I use knowledge about my system requirements to create the Dockerfile. For this build, I have the following requirements.
- Operating system compatibility - Ubuntu 20
- Nvidia GPU utilisation - Native PC driver and CUDA version
- ROS Version - Noetic
First, let’s create a Dockerfile. Create this file in a suitable directory necessary to store the docker files for you project.
holmech@linux-desktop:~$ touch Dockerfile.base
The Dockerfile
In a text editor of your choosing, the Dockerfile can now be edited. I’m using VS Code.
Using the FROM command, a base image is specified as a starting point, this can be identified from Docker hub.
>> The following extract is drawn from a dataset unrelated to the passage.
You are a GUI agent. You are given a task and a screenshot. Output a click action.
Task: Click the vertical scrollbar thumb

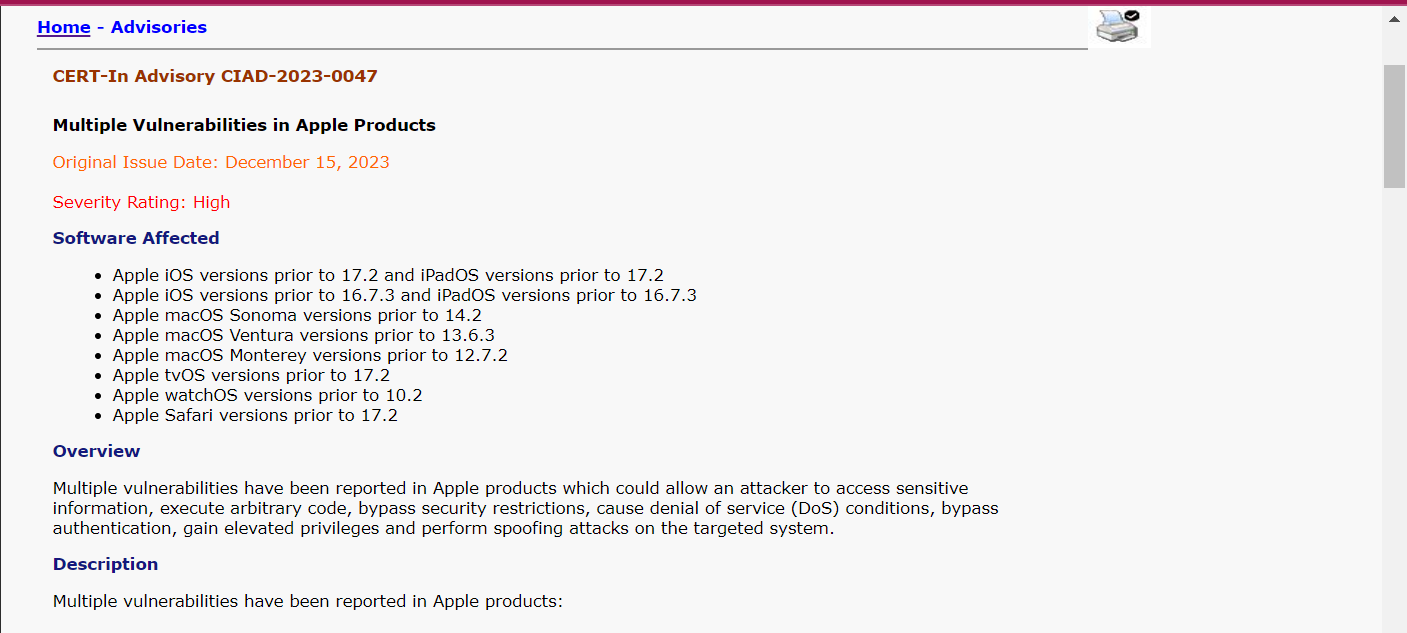tap(1394, 125)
Then to assist with the build process, the USER is specified. The last argument in the file facilitates install of some libraries without necessity to interact with the user during the process. More information on this can be found below.
Then, we can run apt-get to try and install a system update to validate packages can be successfully installed.
FROM nvidia/cuda:11.1.1-devel-ubuntu20.04
USER root
# disable interactive configuration mode
ENV DEBIAN_FRONTEND noninteractive
RUN apt-get update \
&& \
apt-get install -y
Save the Dockerfile.
The Image
We then need to try and build the image for the first time. Using the build command, the -t argument is used to name the image. This name takes the username first followed by the image name. The -f argument points the build process to the file including the desired build instructions, in this case the Dockerfile.base file just created.
holmech@linux-desktop:~$ docker build -t holmec/noetic-base -f Dockerfile.base .
The command may take some time to complete. A successful build will display no errors in the terminal window output. Then the existence of our new image can be validated using the following command.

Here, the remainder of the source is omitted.